I'm finally the proverbial Skippy peanut butter in the sandwich generation of my life. I'm squished between my two teenagers, twenty-something man-child, and my aging parents, and oh, how I wish I was back at the no-sleep, screaming baby stage, when all I could do was nurse and complain about being sleep-deprived. As tough as that stage was, this one is way tougher. I'm getting it from both ends.
While I am grateful for every moment and every holiday spent with my parents, having them in tandem with my children all under my roof for the holidays is very, very challenging. I find myself confronted with ghosts of holidays past - thinking back to the "good old days" when my parents were in charge and functioned as full-fledged adults. These days, they are helpless, it seems. They depend on me for everything - from accompaniment to places they need to go, to basic instruction on how to set the table, to simple reminders to take care of themselves (bathe, dress, exercise, stick to their diets).
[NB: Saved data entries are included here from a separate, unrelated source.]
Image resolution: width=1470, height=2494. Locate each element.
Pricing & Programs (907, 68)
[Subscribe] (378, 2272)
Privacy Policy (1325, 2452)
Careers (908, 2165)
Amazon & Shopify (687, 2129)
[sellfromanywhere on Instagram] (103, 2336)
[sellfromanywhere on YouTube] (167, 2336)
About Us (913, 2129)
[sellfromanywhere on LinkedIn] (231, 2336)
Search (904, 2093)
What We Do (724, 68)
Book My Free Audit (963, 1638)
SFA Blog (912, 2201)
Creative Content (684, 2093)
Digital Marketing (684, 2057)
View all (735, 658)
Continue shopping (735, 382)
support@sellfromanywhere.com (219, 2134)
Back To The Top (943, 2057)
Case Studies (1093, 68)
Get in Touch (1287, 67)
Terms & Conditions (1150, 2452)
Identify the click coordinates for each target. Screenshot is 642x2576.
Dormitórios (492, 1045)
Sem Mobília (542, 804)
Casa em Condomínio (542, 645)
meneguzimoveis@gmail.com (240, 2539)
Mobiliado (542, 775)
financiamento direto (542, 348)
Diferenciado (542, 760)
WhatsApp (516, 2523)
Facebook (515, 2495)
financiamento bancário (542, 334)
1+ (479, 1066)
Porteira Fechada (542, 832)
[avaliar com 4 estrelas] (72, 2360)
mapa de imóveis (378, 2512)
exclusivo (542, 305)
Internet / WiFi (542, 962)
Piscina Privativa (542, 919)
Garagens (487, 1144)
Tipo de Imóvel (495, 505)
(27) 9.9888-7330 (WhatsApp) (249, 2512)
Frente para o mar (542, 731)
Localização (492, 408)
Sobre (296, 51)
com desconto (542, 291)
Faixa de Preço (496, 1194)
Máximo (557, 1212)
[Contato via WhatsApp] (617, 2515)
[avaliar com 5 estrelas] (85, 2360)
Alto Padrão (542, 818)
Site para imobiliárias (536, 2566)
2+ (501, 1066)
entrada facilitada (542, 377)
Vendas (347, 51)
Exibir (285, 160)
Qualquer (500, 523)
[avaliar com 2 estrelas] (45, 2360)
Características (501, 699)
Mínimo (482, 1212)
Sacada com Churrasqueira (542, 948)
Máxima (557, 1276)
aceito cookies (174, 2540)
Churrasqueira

My diabetic father eyes the pastries I baked, looking for an opportunity to sneak a cookie. "I bought you sugar-free cookies," I remind him. "But those look so good," he said sadly, grabbing a chip as soon as I turn my back. I know how much sugar I used to make them--I made them for the kids. These will make him sick. And all the diet goodies I bought him don't look half as enticing as the "baddies." But he is the proverbial child with his hand in the cookie jar, and I feel like I'm parenting my father.
Despite their good intentions, my parents seem to be ever underfoot, standing in doorways as I navigate the kitchen with hot soup, hovering over my shoulder as I wash dishes or retrieve email. When I walk with them, I have to watch over them, much like I did when my children were very young, making sure that they don't trip on potholes in the street or stumble over bumps in the sidewalk. Only, with my children, I looked forward to a day when they would grow up to be strong and steady on their feet. And now they are somewhat grown, quite strong, and with their newfound independence, my children come at me with guns blazing. Meanwhile, on the other side of the sandwich, every bit as emotionally strong-willed, demanding and insistent as they ever were when they were the people that kept ME from tripping and falling, my parents just seem to get physically weaker and less able to process the simplest suggestion.
As I watch my children balk at my suggestions and input, I see myself balking at my parent's suggestions--just as I did when I was my kids' age. "Why don't you try to become a teacher?" my mother, a longtime teacher, suggests. "That would be a good job for you. You'd be a wonderful teacher."
"Mom, I'm a marketing consultant, not a teacher," I inform her, just barely holding in the desire to scream.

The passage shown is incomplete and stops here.